Turning the Adrenaline Rush of a Disaster into Energy for the Solution

Years ago my company created art for a museum that had a specific deadline. Everything needed to be mounted and in place for the grand opening of the new display. The press was coming out in full force and the curator just hung up the phone after pushing me for a specific delivery time. He made it clear that I had 42 minutes left to deliver the final artwork.

Museum_PhotoI felt my muscles tighten and worried about the onset of a heart attack, even though I had no family history. The emotional drama within my body felt like a tsunami was collapsing all around me and I was unable to surface for a breath of air. The worst pressure came while I waited for the subcontractor to finish the arduous process of laminating the art to meet ultra high museum archival standards.

Everything around me started to waver and the room sounds dropped to a deafening quiet—I was passing out. I asked the person next to me if she would mind me lying down on the floor. She looked concerned and nodded a willing “yes.” I dropped to the floor, turned onto my back and wondered how I got in such a spot.

Staring up at the lights was a weird phenomenon, especially when I realized that there were four things that I could do to change my response to the circumstances.

Accept the Worst – Everyone who feels they are falling into an abyss of the unknown needs a solid baseline from which to start their recovery. By accepting the worst-case scenario that my imagination could realistically paint, I was able to stop the sense of pending doom. I no longer felt like I was in a free fall and could work on my choice of thoughts.

Change the Perspective – Turning the corner from a negative perspective to a positive one forces my feelings to follow. A small sense of glee rises when a person stops thinking about their cup of lemonade being half gone and decides to savor a second half-cup more of delight. The positive person can even pick up on how the second half of the drink tastes a tad sweeter due to the sugar settling over time.

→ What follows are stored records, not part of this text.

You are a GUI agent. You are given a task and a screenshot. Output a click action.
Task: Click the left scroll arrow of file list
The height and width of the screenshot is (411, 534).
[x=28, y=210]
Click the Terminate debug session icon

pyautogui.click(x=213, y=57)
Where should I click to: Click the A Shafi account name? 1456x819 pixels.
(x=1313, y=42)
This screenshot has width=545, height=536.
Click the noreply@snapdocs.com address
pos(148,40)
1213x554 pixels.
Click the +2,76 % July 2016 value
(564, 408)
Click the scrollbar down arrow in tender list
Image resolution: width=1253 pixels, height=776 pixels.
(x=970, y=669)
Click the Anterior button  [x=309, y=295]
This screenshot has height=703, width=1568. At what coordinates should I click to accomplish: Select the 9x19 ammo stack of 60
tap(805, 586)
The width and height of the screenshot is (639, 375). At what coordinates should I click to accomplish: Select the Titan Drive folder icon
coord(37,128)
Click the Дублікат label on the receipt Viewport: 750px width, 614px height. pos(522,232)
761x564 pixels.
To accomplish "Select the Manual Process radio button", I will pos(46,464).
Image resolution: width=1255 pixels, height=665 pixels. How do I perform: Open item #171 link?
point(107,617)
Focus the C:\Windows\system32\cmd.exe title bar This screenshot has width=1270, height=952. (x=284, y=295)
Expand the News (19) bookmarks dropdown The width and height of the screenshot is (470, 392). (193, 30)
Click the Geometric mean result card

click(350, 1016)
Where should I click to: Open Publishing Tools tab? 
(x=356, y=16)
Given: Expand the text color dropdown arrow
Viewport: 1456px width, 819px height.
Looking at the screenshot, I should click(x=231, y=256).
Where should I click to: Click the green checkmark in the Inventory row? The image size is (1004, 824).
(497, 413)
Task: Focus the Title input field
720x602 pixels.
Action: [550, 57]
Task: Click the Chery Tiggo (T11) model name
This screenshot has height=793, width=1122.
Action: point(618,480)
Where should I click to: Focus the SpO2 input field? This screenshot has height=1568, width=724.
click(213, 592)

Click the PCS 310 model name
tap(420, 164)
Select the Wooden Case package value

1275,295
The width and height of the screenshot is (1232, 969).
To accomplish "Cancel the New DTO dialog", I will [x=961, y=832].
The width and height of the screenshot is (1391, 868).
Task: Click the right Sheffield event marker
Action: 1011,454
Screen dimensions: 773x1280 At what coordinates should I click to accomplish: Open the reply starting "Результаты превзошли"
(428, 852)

Release the Rigid – Facts typically raise its ugly head the moment a person tries to see an opportunity in its best light. After all, we’re taught from an early age to think logically about the situation when a swift deadline appears to be statistically out of reach. The choice to turn the ridged facts into a moment of flexibility brings relief and experimentation—the very thing that fuels creativity and solutions.

Think Creatively – Taking advantage of the freedom found in flexibility energizes the creative soul to see the circumstances as an opportunity to be a hero. Once pulled off, the client will trust their vendor no matter how unrealistic the schedule. And, they’ll even be willing to pay higher dollars for “miracles” knowing the job will get done right and on time.

Strength surged through my bones as I stood up and brushed the dirt from my slacks. I suddenly had the stamina to complete the task and I was ready to be a hero. I had the opportunity to prove my team’s skills and commitment levels. Oddly enough, I also felt comfortable in the middle of the calamity.

Within seconds the subcontractor handed me the pieces of art and apologized for the delay. I thanked him and smiled when he handed me the invoice that read “No Charge.” He thanked me for the opportunity and asked that I consider his firm for future work.

I pulled into the customer’s loading dock and was met by specialists who care for archival quality art. They were ecstatic that the quality exceeded their requirements and worked diligently to install the new display.

The client pulled me to the side and apologized for the pressure he had placed on our team. He learned ten minutes prior that his boss gave an earlier deadline to avoid being embarrassed in front of the media.

I left with a large check that included a bonus. More importantly, I left more capable of managing my emotions based on choice, rather than arbitrary circumstances. And, I had learned how to turn crisis energy into the stamina necessary to complete a project in the midst of turmoil.